Ole Johnson (February 23, 1838 - November 4, 1886) was a Norwegian-American soldier in the American Civil War who served with the Scandinavian Regiment.

Background
Ole Johnson was born on the Skipnes Farm, (Skibsnes), near Nordsjø, in Helgen Parish, Telemark, Norway. He came to the United States with his parents and four siblings, arriving in New York on board the Salvator,  on July 6, 1844.  The family went to Whitewater, Walworth County, Wisconsin. In 1852, they moved to Koshkonong, Wisconsin. Johnson studied law at Beloit College.  He became a school teacher in Stoughton.

Civil War
When the Civil War broke out, Johnson joined the Scandinavian Regiment (15th Wisconsin Volunteer Regiment) and was appointed captain of Company B. After the battle at Perryville, Johnson was promoted to the rank of major. He took part in the battle of Murfreesboro and reached the rank of lieutenant colonel in March 1863. The Scandavian Regiment was heavily mauled at the battle of Chickamauga with approximately 63% killed, wounded or captured. Colonel Hans Christian Heg who had commanded the Regiment since its formation was killed and Johnson was captured.

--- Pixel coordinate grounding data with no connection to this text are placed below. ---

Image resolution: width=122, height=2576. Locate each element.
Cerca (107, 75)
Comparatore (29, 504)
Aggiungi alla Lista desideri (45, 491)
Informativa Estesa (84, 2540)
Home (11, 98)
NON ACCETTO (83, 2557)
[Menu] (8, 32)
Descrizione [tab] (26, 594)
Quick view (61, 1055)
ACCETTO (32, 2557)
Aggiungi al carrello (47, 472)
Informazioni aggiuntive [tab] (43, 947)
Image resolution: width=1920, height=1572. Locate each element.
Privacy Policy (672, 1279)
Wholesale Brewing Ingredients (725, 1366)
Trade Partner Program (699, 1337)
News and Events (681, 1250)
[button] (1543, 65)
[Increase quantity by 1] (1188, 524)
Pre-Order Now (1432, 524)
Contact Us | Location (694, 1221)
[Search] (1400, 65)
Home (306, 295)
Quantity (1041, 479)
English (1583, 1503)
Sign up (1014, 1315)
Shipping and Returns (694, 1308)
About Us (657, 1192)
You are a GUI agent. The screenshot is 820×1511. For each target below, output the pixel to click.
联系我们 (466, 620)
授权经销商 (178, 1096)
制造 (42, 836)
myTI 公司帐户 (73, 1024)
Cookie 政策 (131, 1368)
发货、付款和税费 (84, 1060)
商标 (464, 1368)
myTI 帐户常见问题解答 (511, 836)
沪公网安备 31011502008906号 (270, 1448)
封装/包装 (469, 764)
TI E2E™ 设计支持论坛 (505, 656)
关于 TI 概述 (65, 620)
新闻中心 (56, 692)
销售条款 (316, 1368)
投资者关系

Johnson was held in Libby Prison in Virginia before it was decided in May 1864 to move him to another prison. At Chesterville, Johnson and two others escaped from the railroad car they were being transported in. After a month, the men were able to rejoin the Union Army at Strawberry Plains, Tennessee. Johnson was promoted to colonel and took command of the Scandinavian Regiment on July 24, 1864, remaining with the regiment until the end of the war.

Post Civil War
After the war Johnson went into business and settled in Beloit, Rock County, Wisconsin, becoming active in the Republican Party and was elected mayor of Beloit. Johnson was appointed Immigration Commissioner of the state of Wisconsin. Later he became president of the Watertown Bank.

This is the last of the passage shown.